AUSZUG:

_ _ _ _

Superhelden sind in aller Munde. Wenn dann auch noch ein Arthouseveteran wie Alejandro González Iñárritu seinen Beitrag zu diesem Thema leistet, muss man sich fragen, ob er von einem Comicverlag gekauft wurde um einen Pseudoblockbuster mit einem "völlig neu interpretierten" Titelheld zu inszenieren oder, ob er das Genre auf seine Art ad absurdum führt und etwas tiefer gräbt, als es jedes nerdige Effektspektakel könnte.
Schon in den ersten Szenen deutet sich an, wohin die Reise geht: Der alternde Ex-Filmstar Riggan Thomsen (überragend: Michael Keaton) müht sich damit ab, als Regisseur und Hauptdarsteller in Personalunion ein anspruchsvolles Liebesdrama auf die Bühne zu bringen. Da ihm sein Co-Star nicht passt schaltet er diesen kurzerhand aus, und sucht verzweifelt nach Ersatz, was sich als schwierig heraustellt. Schließlich dreht Woody Harrelson gerade "Die Tribute von Panem" und Michael Fassbender "Das Prequel zum X-Men Prequel". Als dann der eigenwillige Method Actor Mike Shiner (Edward Norton) einspringt sind Konflikte zwischen den beiden vorprogrammiert, an denen keiner der beiden wirklich unschuldig ist. Noch dazu meldet sich immer wieder Thomsons Alter Ego Birdman, ein Superheld, den er in den frühen Neunzigern in drei Filmen spielte, bis es ihm zu viel wurde. Ein Teil seiner Vergangenheit, die er vergessen glaubte, doch der Vergangenheit scheint das egal zu sein. Nicht gerade hilfreich, da die Premiere von Riggans Stück unmittelbar bevorsteht und auch seine übrigen Darsteller und seine nicht gerade intakte Familie ihre ganz eigenen Psychosen mitbringen.
(Bildquelle: 20th Century Fox Home Entertainment)
Ganz klar: Das hier ist nicht das nächste Mega-Franchise, sondern eine eigenwillige Dekonstruktion des Genres und ein kleiner ziemlich abgefahrener Einblick in die Welt des Glanz und Glamour. Wenn Ex-Batman Michael Keaton als Riggan Thomson hartnäckig gegen alle Widerstände kämpft, um endlich die Art Anerkennung zu bekommen, die er seiner Meinung nach verdient, dann bekommt nicht nur er sein Fett weg. Feige Theaterkritiker, deren Verriss schon vor der Premiere des Stücks feststeht, selbstsüchtige (Selbst)Darsteller, klagewütige Amerikaner und sensationslüsterne Journalisten werden ebenso schamlos parodiert wie die spottende Masse, die den in Unterhosen spontan in Not geratenen Riggan mit ihren Handyvideos zum Gespött der Medienwelt macht. Doch das ist noch nicht alles. Kameramann Emmanuel Lubezki (der mit einem anderen Mexikaner, nämlich Alfonso Cuarón, bereits "Children of Men" und den Ocsar-Abräumer "Gravity" verwirklichte) gestaltet außerdem den Großteil des Film ohne einen einzigen sichtbaren Schnitt. Erfahrene Cineasten und MakingOf-Freunde werden womöglich an einigen Stellen die digitalen Übergänge ausmachen können, die aber so unauffällig eingearbeitet sind, dass die Illusion beim ersten Anschauen nahezu perfekt ist. Erst kurz vor der letzten Szene wird wieder geschnitten, womit diese auch inhaltlich vom Rest abgehoben wird. Viele der unter anderem in einem echten Theater gedrehten Szenen sind jedoch wirklich über mehr als zehn Minuten am Stück gedreht worden, was selbst Arthouse-kritisch eingestellten Zuschauern reichlich Respekt abnötigen dürfte.

_ _ _ _

Gesammelte Daten:

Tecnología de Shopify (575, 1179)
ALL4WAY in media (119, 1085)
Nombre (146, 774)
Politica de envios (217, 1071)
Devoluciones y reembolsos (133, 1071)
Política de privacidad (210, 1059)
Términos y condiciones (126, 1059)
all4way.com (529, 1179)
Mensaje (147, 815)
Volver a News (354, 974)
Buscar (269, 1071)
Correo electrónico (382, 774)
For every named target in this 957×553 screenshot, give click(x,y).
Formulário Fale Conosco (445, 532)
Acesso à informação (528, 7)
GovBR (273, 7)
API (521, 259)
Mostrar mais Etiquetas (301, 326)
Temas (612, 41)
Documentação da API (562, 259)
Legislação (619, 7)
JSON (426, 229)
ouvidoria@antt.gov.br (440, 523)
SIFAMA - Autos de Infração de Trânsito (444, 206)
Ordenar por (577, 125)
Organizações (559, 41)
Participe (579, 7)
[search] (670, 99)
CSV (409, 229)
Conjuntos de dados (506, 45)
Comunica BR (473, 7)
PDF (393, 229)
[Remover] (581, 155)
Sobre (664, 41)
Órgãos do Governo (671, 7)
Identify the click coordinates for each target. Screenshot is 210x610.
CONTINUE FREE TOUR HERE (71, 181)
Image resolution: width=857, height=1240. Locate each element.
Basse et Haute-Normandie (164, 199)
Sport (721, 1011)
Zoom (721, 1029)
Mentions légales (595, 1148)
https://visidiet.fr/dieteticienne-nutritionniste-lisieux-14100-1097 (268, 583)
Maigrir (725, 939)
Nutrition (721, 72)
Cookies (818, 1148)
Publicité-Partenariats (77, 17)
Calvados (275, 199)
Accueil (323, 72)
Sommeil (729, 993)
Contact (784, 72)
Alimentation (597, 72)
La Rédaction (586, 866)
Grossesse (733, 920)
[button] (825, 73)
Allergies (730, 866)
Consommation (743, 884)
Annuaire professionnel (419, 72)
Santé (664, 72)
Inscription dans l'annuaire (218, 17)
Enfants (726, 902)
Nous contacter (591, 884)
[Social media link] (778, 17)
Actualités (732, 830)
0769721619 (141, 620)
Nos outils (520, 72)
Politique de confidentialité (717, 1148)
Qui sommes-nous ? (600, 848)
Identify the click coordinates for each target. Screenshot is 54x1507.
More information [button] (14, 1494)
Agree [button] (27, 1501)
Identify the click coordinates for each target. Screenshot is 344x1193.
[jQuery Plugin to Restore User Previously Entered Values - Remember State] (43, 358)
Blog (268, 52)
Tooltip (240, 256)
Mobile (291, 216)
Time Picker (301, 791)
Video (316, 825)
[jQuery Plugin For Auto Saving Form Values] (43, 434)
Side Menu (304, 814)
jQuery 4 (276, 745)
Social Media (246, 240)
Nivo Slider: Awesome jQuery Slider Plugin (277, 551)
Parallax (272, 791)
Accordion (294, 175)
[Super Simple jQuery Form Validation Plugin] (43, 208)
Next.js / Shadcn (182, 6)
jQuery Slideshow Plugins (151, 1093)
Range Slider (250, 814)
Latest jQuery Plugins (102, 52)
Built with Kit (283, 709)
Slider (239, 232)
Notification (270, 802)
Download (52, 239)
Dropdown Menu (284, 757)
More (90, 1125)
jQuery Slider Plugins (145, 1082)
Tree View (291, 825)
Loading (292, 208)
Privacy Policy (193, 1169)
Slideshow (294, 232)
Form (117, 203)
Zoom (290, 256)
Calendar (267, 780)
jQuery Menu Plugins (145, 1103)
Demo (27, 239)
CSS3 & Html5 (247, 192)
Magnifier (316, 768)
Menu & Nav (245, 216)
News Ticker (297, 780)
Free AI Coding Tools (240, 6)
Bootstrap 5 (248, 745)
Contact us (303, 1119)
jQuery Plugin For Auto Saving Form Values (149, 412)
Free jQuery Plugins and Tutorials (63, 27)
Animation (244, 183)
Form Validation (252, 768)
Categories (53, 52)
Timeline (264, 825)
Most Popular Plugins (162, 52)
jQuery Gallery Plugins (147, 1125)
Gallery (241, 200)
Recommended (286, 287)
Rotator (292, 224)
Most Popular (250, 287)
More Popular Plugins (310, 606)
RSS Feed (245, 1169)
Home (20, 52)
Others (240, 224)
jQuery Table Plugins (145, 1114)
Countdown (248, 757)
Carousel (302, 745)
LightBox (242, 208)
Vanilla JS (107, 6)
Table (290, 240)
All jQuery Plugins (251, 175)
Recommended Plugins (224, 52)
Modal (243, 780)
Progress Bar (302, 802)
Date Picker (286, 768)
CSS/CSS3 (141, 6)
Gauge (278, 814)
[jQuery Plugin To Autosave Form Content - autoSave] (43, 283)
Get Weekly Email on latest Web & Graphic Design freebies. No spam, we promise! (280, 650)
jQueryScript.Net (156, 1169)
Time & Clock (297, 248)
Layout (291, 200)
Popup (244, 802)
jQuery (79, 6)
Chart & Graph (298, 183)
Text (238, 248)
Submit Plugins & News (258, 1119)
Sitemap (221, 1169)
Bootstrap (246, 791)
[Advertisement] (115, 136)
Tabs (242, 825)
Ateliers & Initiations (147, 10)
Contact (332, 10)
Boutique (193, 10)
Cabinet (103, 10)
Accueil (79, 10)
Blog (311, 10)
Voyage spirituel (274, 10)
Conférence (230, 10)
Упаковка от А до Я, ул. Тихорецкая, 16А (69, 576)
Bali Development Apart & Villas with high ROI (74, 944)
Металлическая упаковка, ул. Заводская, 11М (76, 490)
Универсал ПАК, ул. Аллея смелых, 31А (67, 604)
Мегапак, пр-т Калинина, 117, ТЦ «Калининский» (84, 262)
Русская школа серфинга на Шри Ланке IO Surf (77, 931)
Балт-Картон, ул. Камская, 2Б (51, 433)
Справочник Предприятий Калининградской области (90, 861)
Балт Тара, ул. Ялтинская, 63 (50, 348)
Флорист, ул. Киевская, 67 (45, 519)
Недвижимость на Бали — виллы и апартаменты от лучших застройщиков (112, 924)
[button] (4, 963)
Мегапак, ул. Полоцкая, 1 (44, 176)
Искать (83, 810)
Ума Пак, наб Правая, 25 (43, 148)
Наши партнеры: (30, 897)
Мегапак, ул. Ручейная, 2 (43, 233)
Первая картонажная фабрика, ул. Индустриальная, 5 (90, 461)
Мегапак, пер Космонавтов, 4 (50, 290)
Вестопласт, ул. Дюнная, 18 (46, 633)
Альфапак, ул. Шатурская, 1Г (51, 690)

_ _ _ _

Schreiben Sie aus der Filmkritik die Passage von „Superhelden sind in“ bis einschließlich „nerdige Effektspektakel könnte.“ wortgetreu ab.

ANTWORT ZUR AUFGABE:
Superhelden sind in aller Munde. Wenn dann auch noch ein Arthouseveteran wie Alejandro González Iñárritu seinen Beitrag zu diesem Thema leistet, muss man sich fragen, ob er von einem Comicverlag gekauft wurde um einen Pseudoblockbuster mit einem "völlig neu interpretierten" Titelheld zu inszenieren oder, ob er das Genre auf seine Art ad absurdum führt und etwas tiefer gräbt, als es jedes nerdige Effektspektakel könnte.